The goal of the Juvenile Court is to process petitions in a timely manner, taking into consideration the needs of victims, community and the youth and families we serve.
- Process petitions sent to the Court. These petitions can cover a variety of criminal and status offenses and can be handled on the consent calendar (informal handling of the case) or on probation (formal handling of the case).
- The prosecutor’s office determines the initial course of action taken with each petition. Court staff will meet with each juvenile and their family face to face and, either sign a consent calendar agreement with the court, or set a date with the court on the formal docket.
- If responsibility for the offense is denied, a pretrial conference will be scheduled or the matter will be set for adjudication.
- Cases not resolved at pretrial may be set for trial.
- Finding of guilt or plea of admission may result in temporary wardship (See Probation).
- Consent calendar agreements (informal processing) include conditions, such as community service, counseling, and costs to be paid, over the course of 30-90 days. Upon successful completion of the agreement the juvenile will be discharged with no public record of the offense. If conditions are not completed the case can be escalated to the formal docket which may result in placement on probation.
- Consent calendar is typically used for, but is not limited to, first time offenders and less serious crimes.
- A juvenile placed on probation has made a “plea of admission” or been "found guilty" of committing a crime or a status offense.

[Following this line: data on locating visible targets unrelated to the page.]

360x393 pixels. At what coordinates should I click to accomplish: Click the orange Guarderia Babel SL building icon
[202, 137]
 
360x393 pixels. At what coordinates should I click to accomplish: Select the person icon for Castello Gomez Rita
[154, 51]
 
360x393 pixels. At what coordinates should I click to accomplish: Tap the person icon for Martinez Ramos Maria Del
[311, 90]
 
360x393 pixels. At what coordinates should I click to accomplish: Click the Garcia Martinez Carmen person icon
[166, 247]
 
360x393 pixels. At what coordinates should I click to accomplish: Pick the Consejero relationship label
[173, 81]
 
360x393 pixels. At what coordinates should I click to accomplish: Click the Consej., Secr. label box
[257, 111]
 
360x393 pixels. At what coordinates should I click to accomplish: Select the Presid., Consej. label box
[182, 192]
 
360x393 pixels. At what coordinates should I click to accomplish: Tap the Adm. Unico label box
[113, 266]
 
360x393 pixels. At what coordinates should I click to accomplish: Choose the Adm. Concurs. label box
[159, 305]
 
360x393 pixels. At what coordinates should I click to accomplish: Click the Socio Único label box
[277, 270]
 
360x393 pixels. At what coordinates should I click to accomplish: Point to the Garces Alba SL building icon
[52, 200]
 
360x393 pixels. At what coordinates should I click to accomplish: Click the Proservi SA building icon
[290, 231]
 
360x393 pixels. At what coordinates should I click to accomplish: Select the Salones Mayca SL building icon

- In order to determine the case plan a pre-dispositional (pre-sentence) investigation is completed by the Juvenile Court Officer. This includes administering the YLS (Youth Level of Service Inventory) risk assessment tool. The YLS helps determine the level of risk the juvenile poses to the community and which services can be put into place to lower the risk of reoffending.
- Juveniles placed on probation are given a specific set of terms and conditions to which they must adhere or complete before discharge from the court. These conditions may include: community service; attend school; submit to urinalysis, obey the lawful commands of parents, guardians or those in authority; curfew; fines and costs; restitution; counseling and other services or restrictions depending on the crime and needs of the juvenile and his or her family.
- The length of time on probation can vary between warn and dismiss to years, depending on the crime, needs of the juvenile/family, and continued risk level of the juvenile. The case will be reviewed by the court at least every six months.
- A Juvenile Court Officer will coordinate community-based services, ensure compliance with court orders, prepare written court reports for court hearings, make school and home contacts, modify case plans, and more. Probation meetings will be structured in the evidence based EPICS model (Effective Practices in Community Supervision).